We use a range of approaches to create accountability. Covered California and CalPERS tie a growing share of premium revenue to health plan performance. Medi-Cal uses payment withholds and bonuses to drive better outcomes. OHCA’s statewide primary care investment benchmarks add another layer, reinforcing expectations within a broader framework that includes enforceable targets for cost growth.
Our experience has shown that transparency and small financial incentives, on their own, are not enough. Meaningful change requires high financial stakes paired with a broader accountability framework that reinforces expectations over time.
4. Trust as Implementation Infrastructure
Our experience has surfaced a lesson that does not always make it into policy discussions: Trust among health plans, providers, and the state is critical and fragile. Collaboration is not just an implementation tool; it is a core policy strategy.
When we ask providers to take on financial risk, invest in new care models, and report on new metrics, we are asking them to transform the way they work — and that demands something in return. Providers are more likely to make that commitment when they believe the rules will be stable, the data will be used fairly, and the relationship will be genuinely collaborative rather than purely transactional.
Building and maintaining that trust requires sustained attention through every contract cycle and policy update that follows.
5. Support for Practices Under the Greatest Strain
While OHCA’s benchmarks and our aligned expectations are necessary catalysts, policy and contracting levers must be paired with implementation support.
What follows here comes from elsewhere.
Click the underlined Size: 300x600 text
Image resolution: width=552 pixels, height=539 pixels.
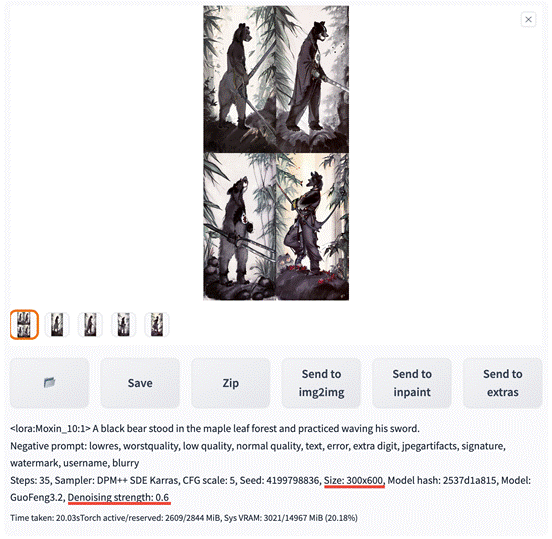click(x=353, y=480)
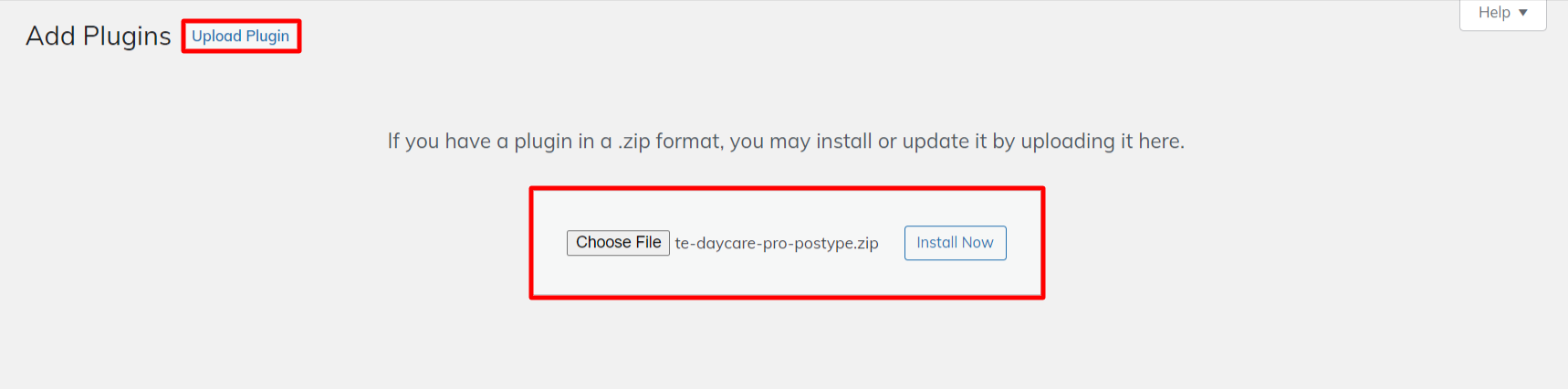Click the word "here" ending the instruction sentence

(1159, 142)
One message has come through clearly in stakeholder meetings and publications on primary care investment: Holding providers accountable only works if they also have the tools, technical assistance, and infrastructure to meet those expectations.
Even when a policy framework is sound, many small and independent practices that serve people covered by Medi-Cal lack the capacity to respond without support. Technical assistance, data infrastructure, and transition funding are prerequisites for equitable implementation. Without them, reform tends to benefit larger, better-resourced systems while leaving under-resourced practices behind.
Where Things Stand
While our progress is substantial, it remains fragile. The share of Californians who have a usual source of care continues to decline. Trust among plans, providers, and state agencies is still being built, and it can easily be damaged by requirements that feel disconnected from operational reality, by data systems that do not yet deliver actionable information, and by the gap between what policy intends and what happens at the practice level.
These five conditions are not items to check off once and consider complete. They are a set of ongoing requirements that demand active maintenance. Alignment can drift when agencies face competing pressures. Accountability can weaken when financial stakes are insufficient. Trust can erode when implementation support fails to materialize. Any one of these failures would be enough to weaken a well-designed policy and turn it into a compliance exercise.
A Rare Moment Worth Protecting
We have assembled something rare in U.S. health care. Rather than a single policy intervention, this is a reinforcing architecture of aligned incentives, expectations, and supports that are backed by public purchasers with the market weight, policy tools, and commitment to move primary care from the margins to the center of the health system. OHCA has added accountability infrastructure that did not previously exist.
What comes of it depends on whether we can sustain alignment, follow through on implementation support, and maintain the trust of the providers and communities this effort is intended to benefit. That is not a small ask. But the alternative is a fragmented, underfunded primary care system that fails the Californians who need it most.